注意:GFW はターゲットドメインの証明書を取得できないため、HTTPS の実際の内容を解読することはできません。

トラフィック特徴識別

GFW の第二の目的は VPN ソフトウェアの封殺です。これを達成するために GFW はより過激な手段を取ります。理由は簡単で、HTTP プロトコルの封鎖は誤検知がインターネットの正常運用に影響するため、GFW はインターネットと共生関係にあります。だが TOR のようにほぼ純粋に VPN 目的のプロトコルは検出されれば即座に封殺されます。GFW が各種 VPN プロトコルをどのように封鎖しているかは私も詳しく知りませんが、状況は日々変化しています。以下 2 つの例で GFW の高度な技術を示します。

最初の例は GFW による TOR の自動封鎖で、GFW がプロトコル自体を最大限理解しようとする姿勢を示しています。ブログ https://blog.torproject.org/blog/knock-knock-knockin-bridges-doors によると、中国の IP から米国の TOR ブリッジに接続すると GFW に検出されます。15 分後、GFW はクライアントを装い TOR プロトコルでそのブリッジに接続を試みます。ブリッジが TOR であると確認されると、そのポートを封鎖します。ポートを変えればしばらく使えますが再度封鎖されます。これは GFW が国際出口トラフィックから TOR ブリッジを鋭敏に検出できることを示し、TOR のハンドシェイクに特徴的な署名があるためです。もう一つは GFW が自らクライアントを装い接続を試みる労を惜しまない点です。

二つ目の例は GFW が暗号化トラフィックの内容に敏感語があるかどうかは気にせず、VPN 疑いのあるトラフィック、特に商用 VPN サービスを封殺することです。(ほぼ確実に)GFW は暗号化トラフィックの中から VPN サービスを機械的に識別できるレベルに進化しています。

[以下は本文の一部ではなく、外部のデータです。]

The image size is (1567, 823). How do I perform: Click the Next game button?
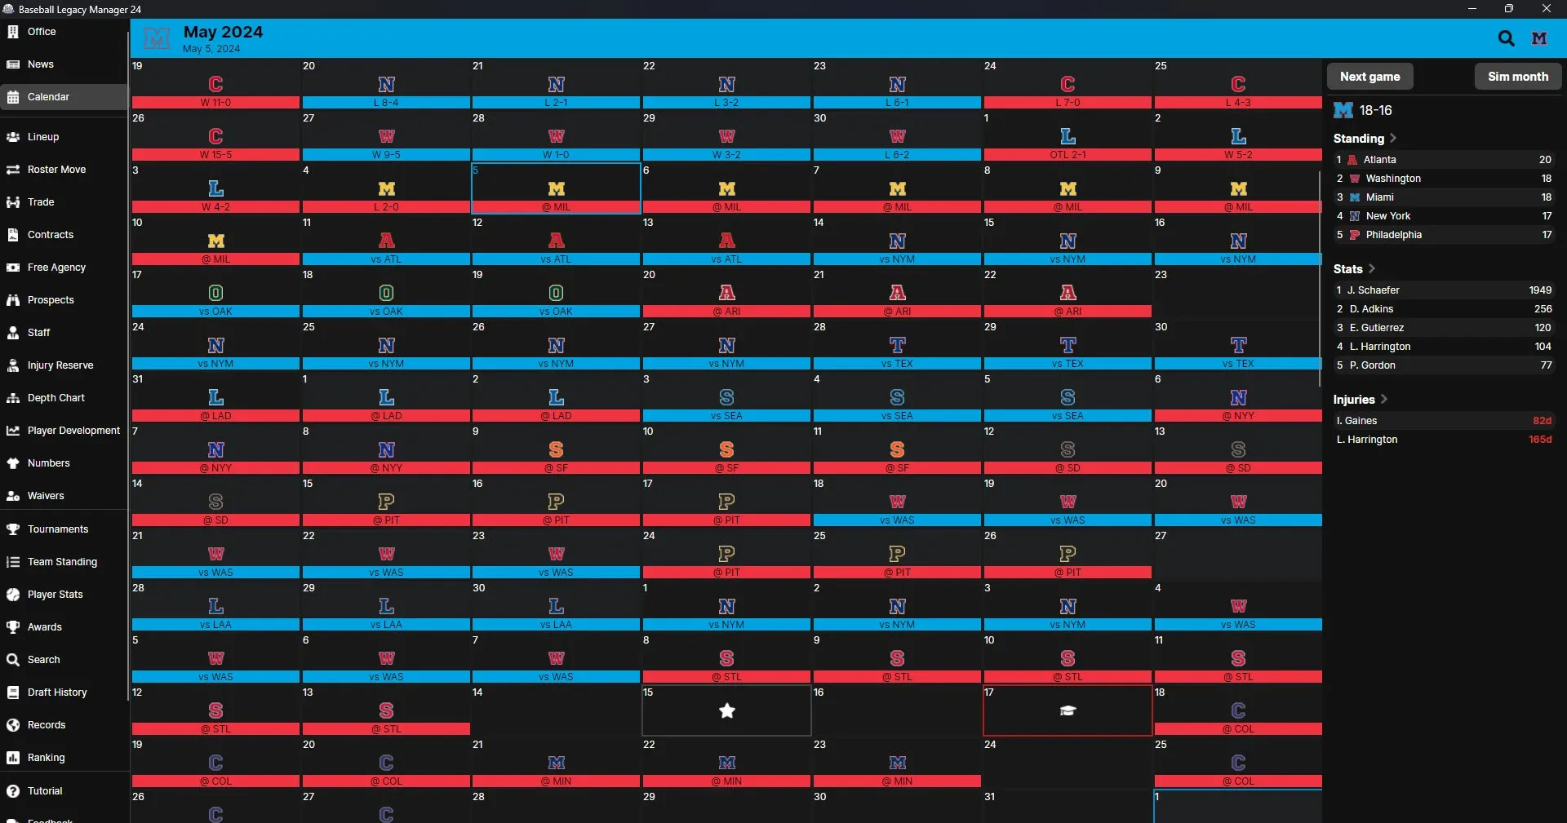click(1369, 77)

GFW の最近の重点はネットワークトラフィックの分析にあり、VPN トラフィックを識別する研究はまだ少なく、大規模展開は問題を起こしやすいという特徴があります。

干渉手段

GFW はプロトコル分析で「脅威のある」バイトストリームと判断すると、以下の方法で通信を妨害します:

IP ブロック

一般的に人手による検査後の対応です。GFW の機械的検出で直接 IP を封鎖する方法は聞いたことがありません。通常は GFW が検出し、TCP RST で接続をリセットします。一定期間後に IP が封鎖され、明確な時間規則はありません。推測ですが、全体的な IP 封鎖は人手介入が必要です。全体的な IP 封鎖と、部分的な IP 封鎖(例えば 3 分間だけ特定 IP へのアクセスを封鎖し他はアクセス可能)とは全く異なる方法です。現象は似ていますが、ping で twitter.com を試せば長期間封鎖されていることがわかります。

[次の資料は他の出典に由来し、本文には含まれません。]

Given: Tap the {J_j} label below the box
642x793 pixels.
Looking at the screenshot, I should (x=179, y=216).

実装方法は無効ルート(ブラックホール)をバックボーンルーターのルーティングテーブルに追加し、これらのルーターが指定 IP へのパケットを破棄します。ルーティングテーブルは BGP プロトコルで動的に更新されます。GFW は封鎖 IP リストを管理し、BGP で広報するだけです。国内のバックボーンルーターは GFW の一部のように振る舞い、共犯者となります。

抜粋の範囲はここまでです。